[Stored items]
━━━━━━━━━━━━━━━━━━━━

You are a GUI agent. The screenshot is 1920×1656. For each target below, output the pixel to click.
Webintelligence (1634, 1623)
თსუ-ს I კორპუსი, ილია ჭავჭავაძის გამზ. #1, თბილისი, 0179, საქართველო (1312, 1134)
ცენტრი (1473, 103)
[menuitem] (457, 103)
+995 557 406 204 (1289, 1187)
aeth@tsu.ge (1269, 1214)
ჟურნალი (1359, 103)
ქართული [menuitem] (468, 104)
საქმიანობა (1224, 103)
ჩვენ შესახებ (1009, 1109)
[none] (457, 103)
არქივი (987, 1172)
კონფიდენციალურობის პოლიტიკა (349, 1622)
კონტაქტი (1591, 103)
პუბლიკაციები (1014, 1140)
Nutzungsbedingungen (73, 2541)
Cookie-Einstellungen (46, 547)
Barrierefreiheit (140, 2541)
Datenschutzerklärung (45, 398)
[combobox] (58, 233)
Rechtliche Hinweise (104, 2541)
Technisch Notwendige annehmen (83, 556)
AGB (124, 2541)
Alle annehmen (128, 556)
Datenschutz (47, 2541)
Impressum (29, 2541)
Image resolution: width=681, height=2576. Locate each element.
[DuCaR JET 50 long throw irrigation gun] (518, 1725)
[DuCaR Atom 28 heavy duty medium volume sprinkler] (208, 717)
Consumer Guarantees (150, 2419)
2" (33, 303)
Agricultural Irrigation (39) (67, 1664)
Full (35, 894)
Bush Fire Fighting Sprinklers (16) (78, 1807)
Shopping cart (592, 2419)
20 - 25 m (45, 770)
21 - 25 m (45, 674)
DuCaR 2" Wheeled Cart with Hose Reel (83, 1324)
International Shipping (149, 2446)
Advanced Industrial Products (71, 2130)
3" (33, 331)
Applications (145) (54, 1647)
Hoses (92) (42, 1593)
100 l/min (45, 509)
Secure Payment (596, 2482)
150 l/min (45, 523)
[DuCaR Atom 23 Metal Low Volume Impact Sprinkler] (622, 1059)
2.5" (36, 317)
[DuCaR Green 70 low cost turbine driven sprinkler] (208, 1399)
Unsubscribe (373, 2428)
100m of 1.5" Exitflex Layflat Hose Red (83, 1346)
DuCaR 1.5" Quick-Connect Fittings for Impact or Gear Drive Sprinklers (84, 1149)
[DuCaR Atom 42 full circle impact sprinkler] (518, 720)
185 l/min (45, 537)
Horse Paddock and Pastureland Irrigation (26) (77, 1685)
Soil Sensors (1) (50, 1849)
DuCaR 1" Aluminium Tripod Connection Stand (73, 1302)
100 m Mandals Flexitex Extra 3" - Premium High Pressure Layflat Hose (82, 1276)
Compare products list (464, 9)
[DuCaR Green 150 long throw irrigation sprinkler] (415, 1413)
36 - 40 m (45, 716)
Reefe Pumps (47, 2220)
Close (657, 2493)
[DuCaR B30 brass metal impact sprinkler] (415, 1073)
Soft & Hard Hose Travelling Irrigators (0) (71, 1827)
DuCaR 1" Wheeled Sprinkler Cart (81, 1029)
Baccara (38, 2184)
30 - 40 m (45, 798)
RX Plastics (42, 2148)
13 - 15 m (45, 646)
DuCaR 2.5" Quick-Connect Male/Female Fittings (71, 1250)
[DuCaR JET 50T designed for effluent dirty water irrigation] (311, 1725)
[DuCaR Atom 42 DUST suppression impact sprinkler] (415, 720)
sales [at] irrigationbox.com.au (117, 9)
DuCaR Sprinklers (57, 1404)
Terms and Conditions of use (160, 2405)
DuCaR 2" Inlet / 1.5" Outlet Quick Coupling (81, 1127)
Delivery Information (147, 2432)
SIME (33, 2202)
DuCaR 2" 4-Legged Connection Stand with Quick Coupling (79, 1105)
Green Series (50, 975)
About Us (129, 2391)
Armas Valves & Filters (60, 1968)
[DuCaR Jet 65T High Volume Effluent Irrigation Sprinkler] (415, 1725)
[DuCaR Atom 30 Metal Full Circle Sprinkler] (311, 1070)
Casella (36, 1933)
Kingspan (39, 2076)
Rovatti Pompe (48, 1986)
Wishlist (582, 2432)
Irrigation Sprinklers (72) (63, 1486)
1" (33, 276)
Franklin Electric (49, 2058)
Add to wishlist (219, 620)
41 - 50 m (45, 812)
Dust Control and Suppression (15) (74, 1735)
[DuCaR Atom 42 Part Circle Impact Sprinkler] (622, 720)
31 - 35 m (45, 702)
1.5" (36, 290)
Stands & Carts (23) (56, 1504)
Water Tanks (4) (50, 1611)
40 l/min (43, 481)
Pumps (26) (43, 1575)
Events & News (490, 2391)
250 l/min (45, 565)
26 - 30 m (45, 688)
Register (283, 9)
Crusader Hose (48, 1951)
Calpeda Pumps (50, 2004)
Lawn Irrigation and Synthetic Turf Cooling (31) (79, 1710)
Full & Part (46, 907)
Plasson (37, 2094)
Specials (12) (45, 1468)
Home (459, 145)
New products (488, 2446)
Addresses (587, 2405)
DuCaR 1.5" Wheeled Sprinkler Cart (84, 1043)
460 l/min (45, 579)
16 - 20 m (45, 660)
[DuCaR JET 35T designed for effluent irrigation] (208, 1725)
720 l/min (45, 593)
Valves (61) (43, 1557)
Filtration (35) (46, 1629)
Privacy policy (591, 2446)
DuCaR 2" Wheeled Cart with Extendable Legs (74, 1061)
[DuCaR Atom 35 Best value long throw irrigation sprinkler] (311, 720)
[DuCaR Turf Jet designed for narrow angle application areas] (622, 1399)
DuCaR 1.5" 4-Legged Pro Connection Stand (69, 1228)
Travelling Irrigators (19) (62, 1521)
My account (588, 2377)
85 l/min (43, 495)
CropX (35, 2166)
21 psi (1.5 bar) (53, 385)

━━━━━━━━━━━━━━━━━━━━

• _Work item_
Look above for the line holding "Horse Paddock and" and the line holding "Cart (81, 1029)", then output exactly those two lines and every line between them, nothing more.

• _Task response_
Horse Paddock and Pastureland Irrigation (26) (77, 1685)
Soil Sensors (1) (50, 1849)
DuCaR 1" Aluminium Tripod Connection Stand (73, 1302)
100 m Mandals Flexitex Extra 3" - Premium High Pressure Layflat Hose (82, 1276)
Compare products list (464, 9)
[DuCaR Green 150 long throw irrigation sprinkler] (415, 1413)
36 - 40 m (45, 716)
Reefe Pumps (47, 2220)
Close (657, 2493)
[DuCaR B30 brass metal impact sprinkler] (415, 1073)
Soft & Hard Hose Travelling Irrigators (0) (71, 1827)
DuCaR 1" Wheeled Sprinkler Cart (81, 1029)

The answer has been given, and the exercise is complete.